First of all, huge thanks to everyone for your kind comments. The tremendous support and love we’ve received has definitely made the last two days more bearable. For me probably the hardest part of dealing with this ordeal was the sheer suddenness of it. On Sunday we passed 18 weeks – halfway to full term. And physically, everything had gone so unbelievably easily up until Sunday night. I had been psyching myself up for blowing past all the averages and doing it all while maintaining my own mobility and independence… This is just hard to comprehend. I’m sorry for not posting again sooner. It has been draining to talk about it. I started this a couple of times yesterday but let myself get sidetracked. Forgive me for leaving you in suspense. Also I’m sorry but this will be a little scattered.
Basically, nothing really changed between Monday and Tuesday. For the search engines, in case it might help anybody out some day: what we’re dealing with is Preterm Premature Rupture of Membranes, or PPROM, with triplets at 18 weeks. I had another ultrasound yesterday just to check the heartbeats (because with three, they just can’t use a doppler because they can’t be sure who they are hearing), and all three were still okay. I also had a blood test yesterday that was fine, and my temperature and blood pressure have been checked a bazillion times with no sign of trouble there. (My BP was actually downright normal, so yay for medication and resting.) The fluid leak hasn’t stopped but it’s slowed down, with no distressing color or other changes. I am not having contractions or cramps or any other real pain. The doctors said yesterday morning that if I remained stable, they expect to release me home today.
I haven’t had a chance to ask the doctors about trying to stop preterm labor if it starts, since seeing Emily’s question. However, we did discuss the possibility, if I do go into preterm labor on my own, of delivering Baby A only and then medically interrupting the labor and keeping B and C inside longer. This doesn’t happen a lot, but it isn’t unheard of; there are some potential benefits for the overall outcome for B, C, and myself. However, it’s definitely not a sure enough thing for them to induce me in order to accomplish this outcome. Right now I’ve got no indication of labor being imminent. As I said, no contractions – maybe one BH yesterday, and it was a mild one. During Monday’s pelvic exam they took a look at my cervix, which the MFM described as not completely closed, but not really dilating like it would in labor. I expect they will take another look before they send me home?
Baby A: Without the fluid, his lungs won’t be able to develop sufficiently for survival outside the womb.
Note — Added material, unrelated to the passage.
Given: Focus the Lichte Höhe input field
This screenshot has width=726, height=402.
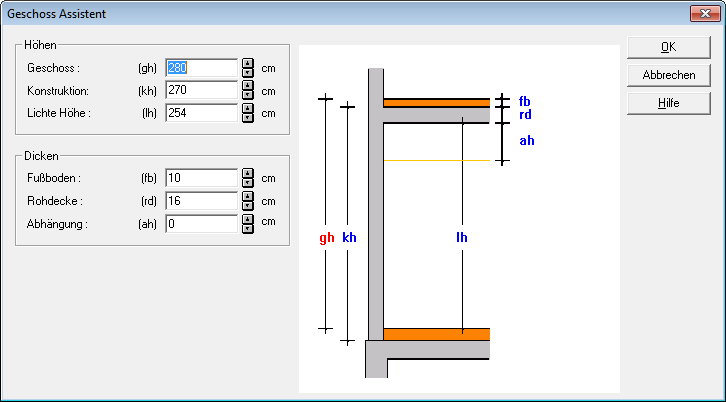Looking at the screenshot, I should click(x=201, y=113).
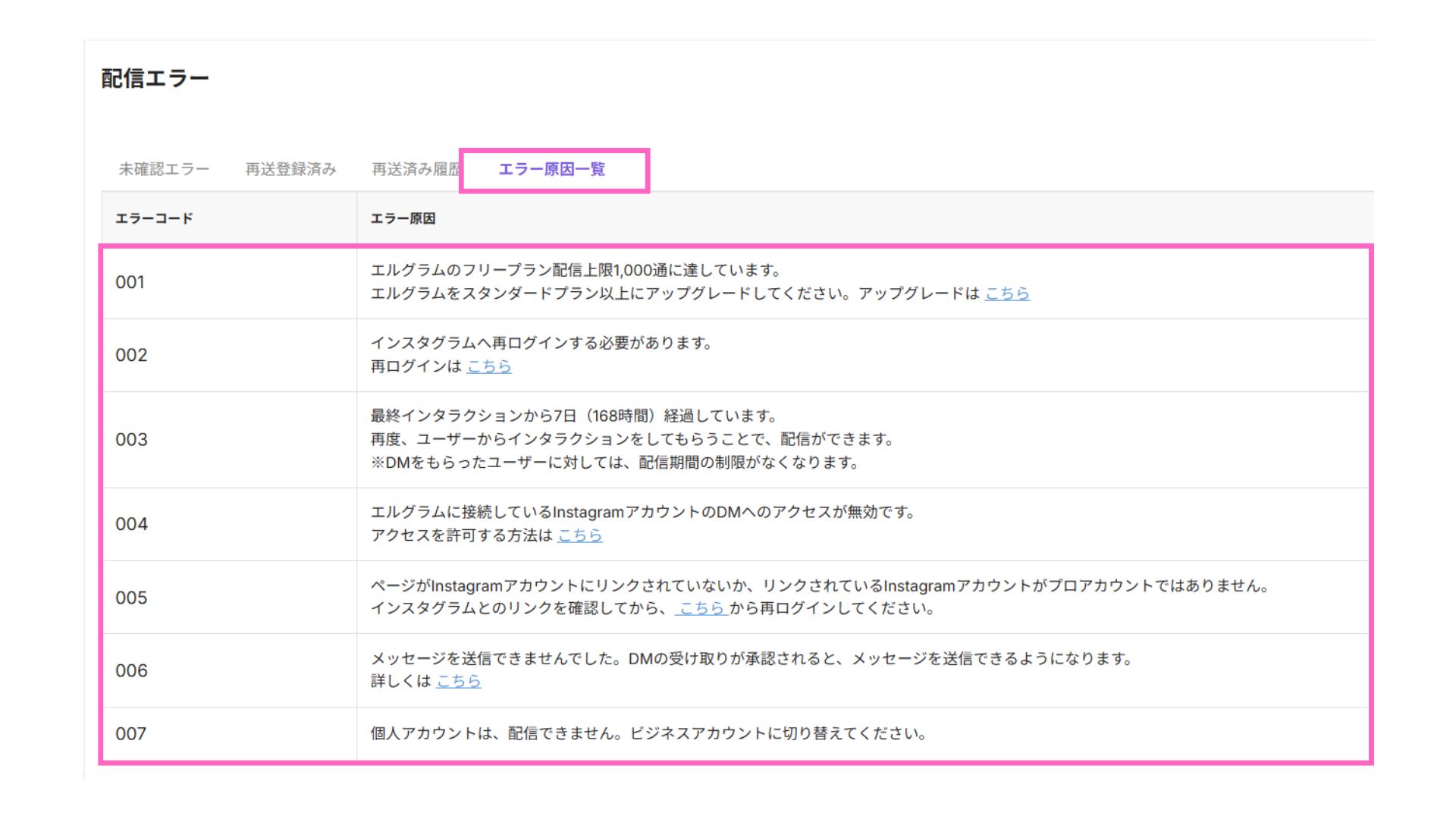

He’s still producing fluid, and sometimes with PPROM the hole does heal and the amniotic fluid does build back up. It depends on the nature of the rupture, from my understanding. However, the MFM (who is not Dr. D that I saw a couple of weeks ago, but who we do rather like) doesn’t have a lot of optimism for our Baby A. With the most likely cause of the rupture being weakening from stress on the uterus because of the demands of three rapidly growing fetuses, it doesn’t seem like the type of trauma that will be able to successfully heal on its own. Speaking of the doctors’ lack of optimism for A, the personal dynamic of yesterday’s ultrasound was, uh, lacking. Some intern or something finally came in to check the heartbeats at 4pm, though I’d been told it would happen some time after breakfast. He was the first person here who was genuinely lousy. Didn’t introduce himself or ask how I was feeling; he muttered the heart rates as he found them, and then when he had gotten all three, I said “So they all look fine for now?” and he replied something like “Well, they probably told you, since Baby A doesn’t have any fluid he probably isn’t going to make it.” Ok, thanks, Mr. Sensitive. We understand that. We just barely heard the numbers you said, and we don’t really have a lot of context to go by.
I have occasionally been feeling non-constant, slightly painful pressure sensations about where A is located. It is most noticeable with a freshly empty bladder, or when I am lying down and shift position certain ways. I keep wondering if what I’m feeling is A moving around without the cushion of his fluid. The thought of him in distress is pretty difficult.
This, for some irony giggles. Levity is good, right? This blog seems to attract lots of robot spam comments, which are all intercepted automatically by WordPress for me to delete. I found this one from yesterday entertaining, though:
CLOMIPHENE is a fertility drug used to increase the chance of getting pregnant. It is used to help women ovulate (produce a mature egg) properly during their cycle. Compared to other fertility treatments, clomiphene alone does not greatly increase your chances of having multiple babies. An increased chance of having twins may occur in roughly 5 out of every 100 women who take this medication. Occasionally clomiphene is prescribed to men with fertility problems due to low sperm counts.